What is much less known is the fact that viruses can also take the opposite route: humans also transmit pathogens to animals. A tragic example are Infections of chimpanzees in a national park in Tanzania. It is very likely that visitors introduced the respiratory pathogen, metapneumovirus, which then spread among the monkeys. At least nine animals died.

British researchers are now presenting a paper that suggests that infections from humans to animals, known as anthropozoonoses, do not only occur occasionally. They are probably even more common than the other way around, they write in the journal Nature Ecology & Evolution.

The scientists from University College London and the Francis Crick Institute analyzed almost 59,000 virus genomes from public databases. They included 32 virus families associated with 62 different vertebrate species.

In this genome, the researchers found a total of around 3,000 signs that the viruses had spread to a new species. Most of these changes occurred between different animal species; Humans were involved in almost 600 cases. The jump from human to animal seemed to have occurred in 64 percent of cases, almost twice as often as the other way around. The researchers most commonly identified spillovers to animal species in Sars-CoV-2, the pathogen that causes Middle East Respiratory Syndrome (Mers), and type A influenza viruses.

The authors argue that virus surveillance should pay more attention to anthropozoonoses.

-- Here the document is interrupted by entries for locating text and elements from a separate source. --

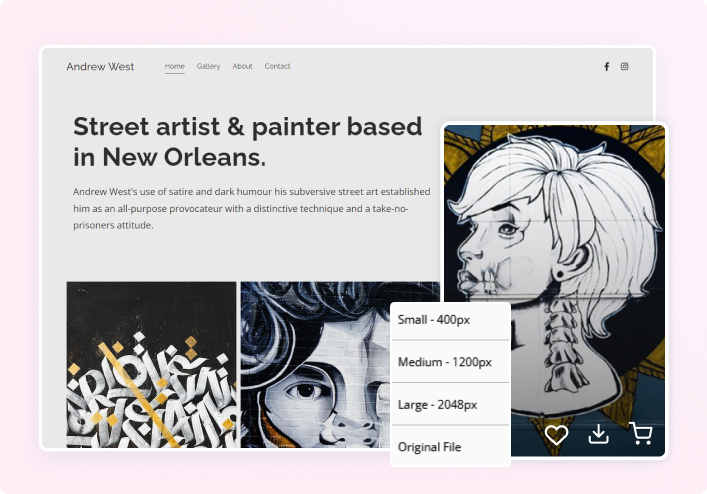Click the pink backdrop outside the website preview
The width and height of the screenshot is (707, 494).
pos(20,250)
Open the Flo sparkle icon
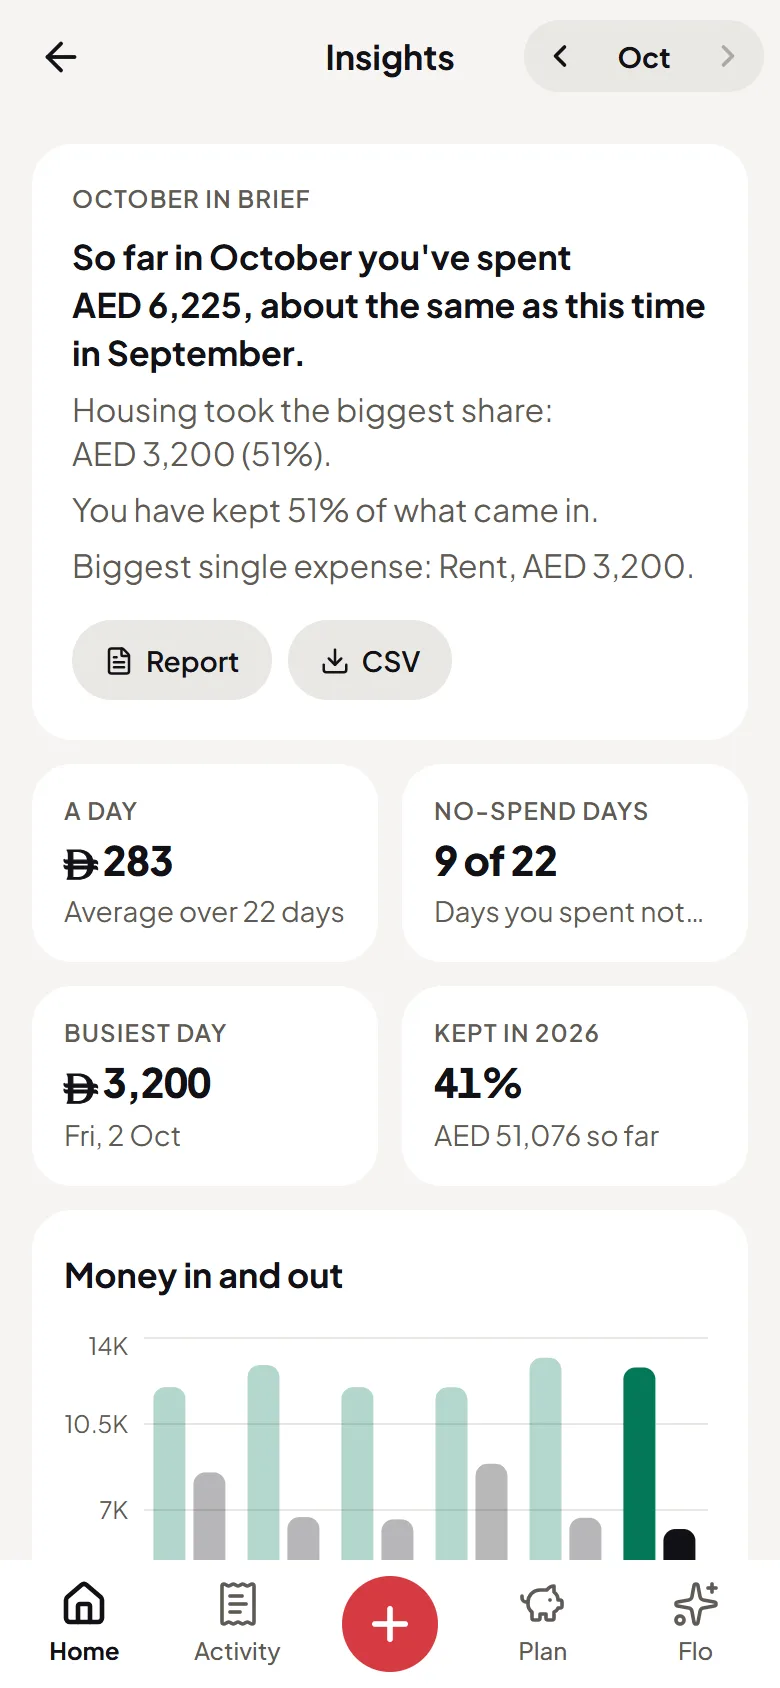This screenshot has width=780, height=1688. pyautogui.click(x=695, y=1603)
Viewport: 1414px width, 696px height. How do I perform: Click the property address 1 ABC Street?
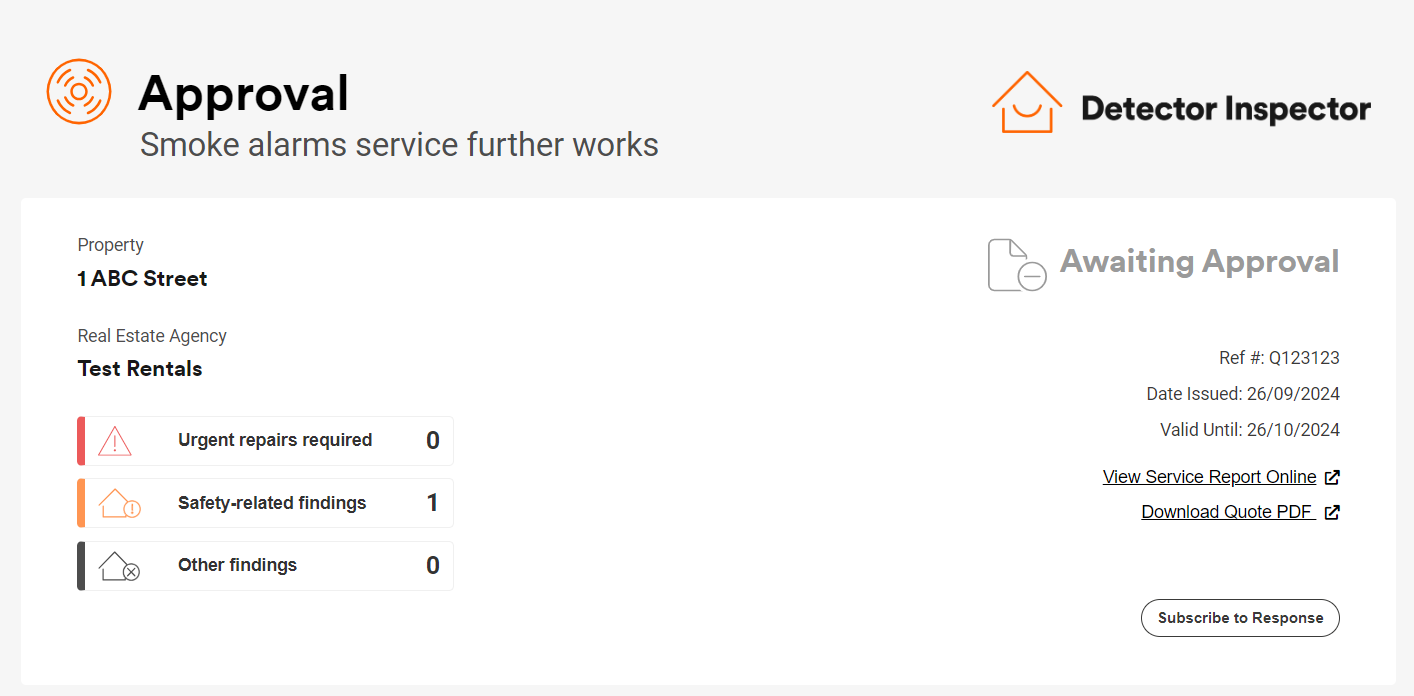click(x=142, y=279)
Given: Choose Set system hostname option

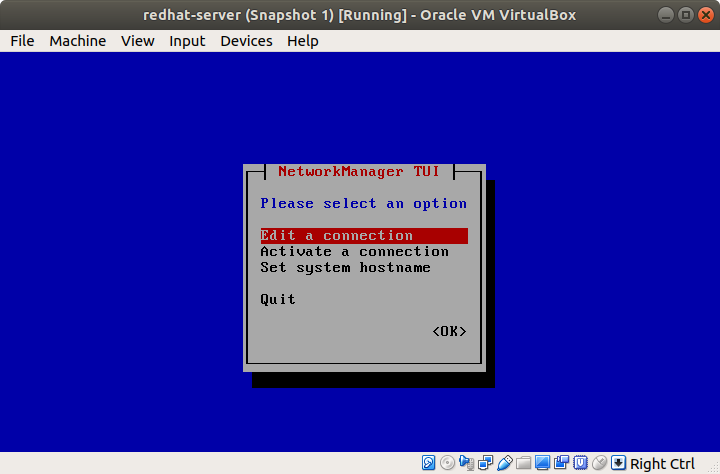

When animals become infected with human viruses, “not only can it cause harm to the animal and potentially pose a threat to the conservation of the species, but it can also cause new problems for humans,” says lead author Cedric Tan in a press release.

“Humans are just one node in a vast network of hosts”

Viruses that conquer new hosts can develop new properties there. If they then get back to humans, they could be more contagious or cause more illness. The pathogens can also find permanent hiding places in animals, undermining efforts to eradicate disease. They can also affect the supply of food, for example if large numbers of animals have to be culled due to epidemics.

The scientists caution that their picture is not complete. There are so many gaps in the genomic monitoring of viruses that their analysis probably only scratched the surface. If more viruses were discovered and sequenced, different results would be possible. In addition, the collections of viral genomes that they used were very concentrated on pathogens that are of particular interest to humans. And yet, even in this sample, 80 percent of all spillover events occurred between different animal species. The exchange of viruses in the animal kingdom is therefore probably greatly underestimated.

Ultimately, says co-author and epidemiologist Francois Balloux, humans should not be viewed so much as victims of animal viruses, but rather as “just a node in a vast network of hosts that endlessly exchange pathogens.” What happens can be devastating for everyone involved.